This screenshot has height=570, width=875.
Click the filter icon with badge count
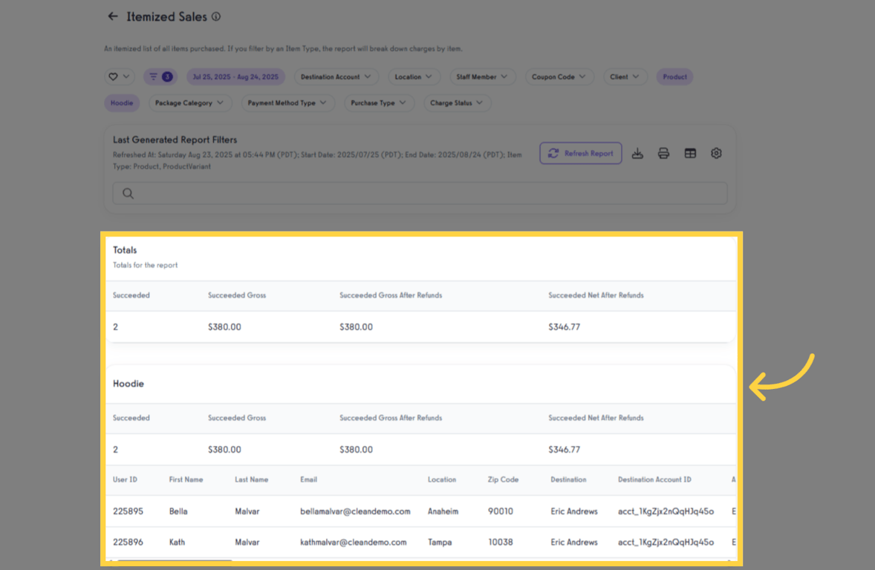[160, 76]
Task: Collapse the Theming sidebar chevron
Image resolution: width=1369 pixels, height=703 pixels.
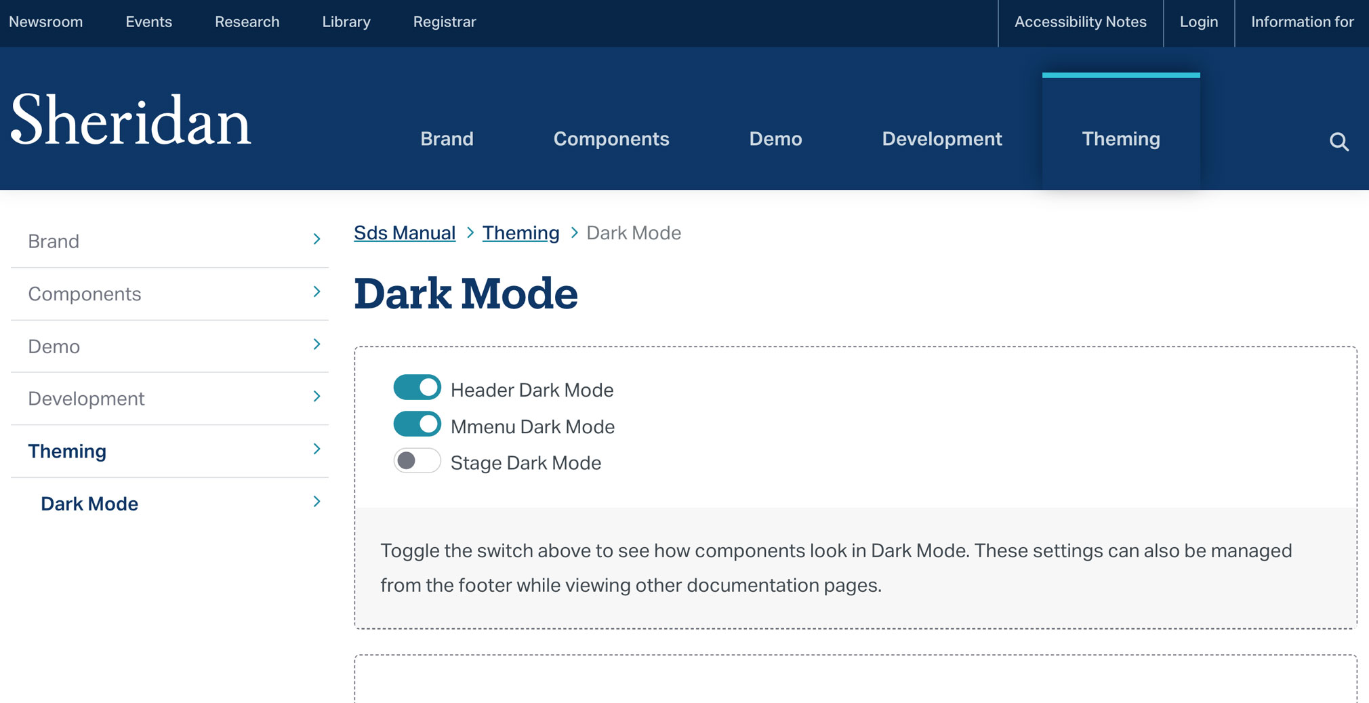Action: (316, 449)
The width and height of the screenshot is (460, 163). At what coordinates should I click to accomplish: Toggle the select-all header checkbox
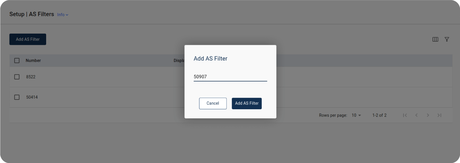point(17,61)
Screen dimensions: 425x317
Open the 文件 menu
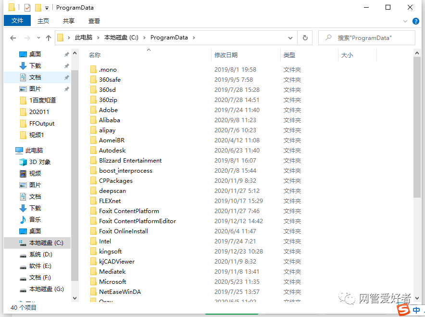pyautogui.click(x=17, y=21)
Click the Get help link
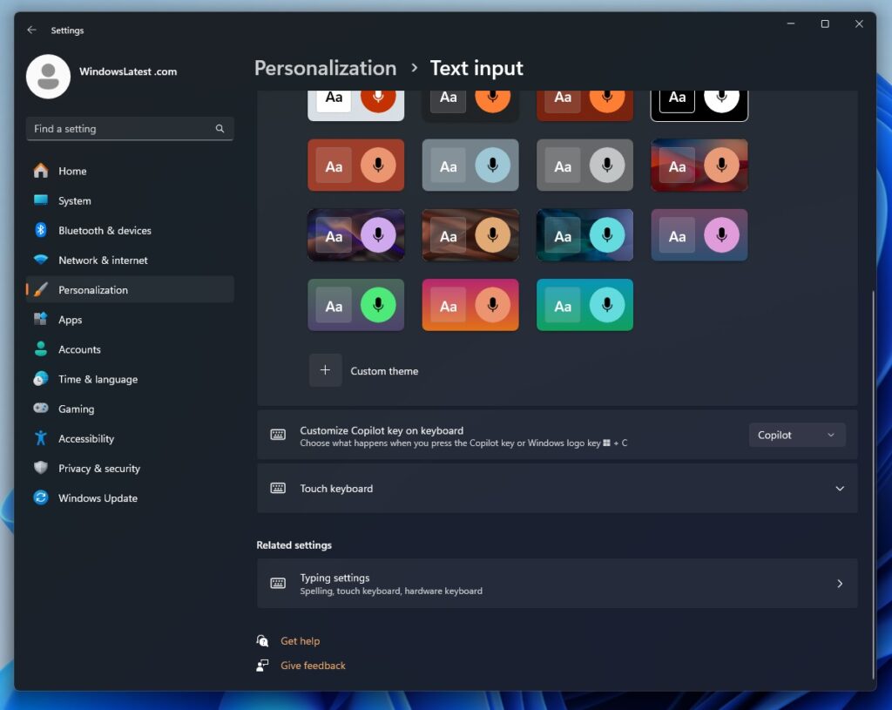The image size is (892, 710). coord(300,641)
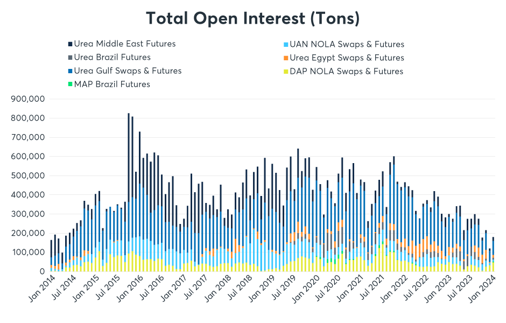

| What is expected |
In the records above, find the line that contains "Click the filter icon with badge count", then write it out along with every line after it, exactly, through the last one. Leave the pictures out.

| Exercise result |
Click the filter icon with badge count
[160, 76]
Task: Collapse the Theming sidebar chevron
Image resolution: width=1369 pixels, height=703 pixels.
Action: (316, 449)
The width and height of the screenshot is (460, 163). At what coordinates should I click to accomplish: Toggle the select-all header checkbox
point(17,61)
Screen dimensions: 425x317
Open the 文件 menu
pyautogui.click(x=17, y=21)
Click the Get help link
The image size is (892, 710). coord(300,641)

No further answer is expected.